June 5, 2011
WASHINGTON —Strings are the heart of an orchestra, and David Commanday and the Heartland Festival Orchestra’s fascinating and fun Saturday concert at Five Points Washington explored some possible sound worlds conjured by violins, violas, basses and – most of all – cellos.
The result was a winning mix of moods and styles: the flamboyant, ornamented, ever evolving sounds of the baroque period, represented by Antonio Vivaldi’s Concerto for Two Cellos; the singing, expansive late 19th century Romanticism represented by David Popper’s Requiem for Three Cellos; the tuneful, folk-inspired Bohemian music represented by Antonin Dvorak’s Serenade for Strings; and the classical merger of passion and order represented by Franz Josef Haydn’s Cello Concerto No. 1.
And let’s not forget the interlude of down-home, old-fashioned, foot-stomping fiddling of “Orange Blossom Special.”
Yet the center of the evening remained the cello. Cellist Matt Haimovitz – one of those artists who explores new musical territory even as he remains grounded in the classical tradition – managed a remarkably intense reading of the Haydn. He could make the low notes rumble, then rocket to the high registers of the instrument, pausing dramatically. The instrument – an especially rich and resonant 301-year-old Matteo Gofriller cello – sighed and sang. Clearly, Haimovitz captured something elemental and primitive.
Yet Haimovitz was as much a colleague as star soloist: Earlier in the evening, he and Commanday performed the Vivaldi double cello, lines of music echoing and interweaving. If two cellos are good, six must be better: Cellists Barbara Hedlund, Moises Molina, Adriana La Rosa Ransom and Commanday’s son, Beau, joined Commanday and Haimovitz in the Popper’s chamber music piece, tuneful music with a great deal of soul.
A great deal of soul characterized the evening as a whole. It was, of course, a collaborative effort, but it was hard, for me at least, not to feel something of Commanday’s own passion for string instruments and the cello in particular. As always, his conducting ranged from the meat-and-potatoes basics (those French horns nicely blended with the strings in the Haydn) to the artful and poetic (the gorgeous phrasing of all those melodious passages in the Dvorak).

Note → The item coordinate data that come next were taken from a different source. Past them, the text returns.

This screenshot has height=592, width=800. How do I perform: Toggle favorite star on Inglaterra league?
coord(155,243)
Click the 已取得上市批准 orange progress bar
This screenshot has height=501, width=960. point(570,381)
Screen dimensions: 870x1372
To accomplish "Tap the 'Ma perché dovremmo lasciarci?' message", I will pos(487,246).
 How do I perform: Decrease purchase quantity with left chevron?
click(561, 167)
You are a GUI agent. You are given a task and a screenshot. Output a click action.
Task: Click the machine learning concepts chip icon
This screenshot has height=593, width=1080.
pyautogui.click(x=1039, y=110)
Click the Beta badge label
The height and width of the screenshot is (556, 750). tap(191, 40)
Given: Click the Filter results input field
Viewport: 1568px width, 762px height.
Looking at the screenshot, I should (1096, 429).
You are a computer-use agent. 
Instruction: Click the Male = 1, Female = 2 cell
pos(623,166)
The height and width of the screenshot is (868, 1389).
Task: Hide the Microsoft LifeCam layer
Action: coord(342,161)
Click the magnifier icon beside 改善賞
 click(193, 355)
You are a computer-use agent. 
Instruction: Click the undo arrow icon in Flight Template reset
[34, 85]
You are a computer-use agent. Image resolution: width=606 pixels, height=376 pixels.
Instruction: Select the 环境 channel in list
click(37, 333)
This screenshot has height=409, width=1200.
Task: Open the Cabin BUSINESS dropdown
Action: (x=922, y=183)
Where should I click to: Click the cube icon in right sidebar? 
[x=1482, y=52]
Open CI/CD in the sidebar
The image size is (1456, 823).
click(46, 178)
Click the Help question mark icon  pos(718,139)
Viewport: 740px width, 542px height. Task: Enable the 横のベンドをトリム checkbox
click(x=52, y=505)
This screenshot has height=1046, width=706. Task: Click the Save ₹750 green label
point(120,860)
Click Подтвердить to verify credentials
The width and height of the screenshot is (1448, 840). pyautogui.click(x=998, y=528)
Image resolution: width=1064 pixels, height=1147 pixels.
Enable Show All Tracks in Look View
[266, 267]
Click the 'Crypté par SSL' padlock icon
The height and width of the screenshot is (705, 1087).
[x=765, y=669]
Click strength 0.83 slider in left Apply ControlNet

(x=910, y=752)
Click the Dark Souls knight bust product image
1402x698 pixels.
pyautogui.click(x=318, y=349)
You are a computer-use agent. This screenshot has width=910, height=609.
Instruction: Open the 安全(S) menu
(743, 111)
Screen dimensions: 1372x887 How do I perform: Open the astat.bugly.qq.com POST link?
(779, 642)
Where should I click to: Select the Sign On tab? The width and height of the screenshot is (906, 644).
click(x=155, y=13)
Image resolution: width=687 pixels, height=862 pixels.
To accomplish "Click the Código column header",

Commanday and his orchestra, in short, managed truly first-class music-making. And there are signs that the orchestra is beginning to catch knowledgeable ears beyond Central Illinois. On Saturday, a representative from the Illinois Council of Orchestras recognized Commanday as Professional Conductor of the Year and Heartland as Professional Orchestra of the Year.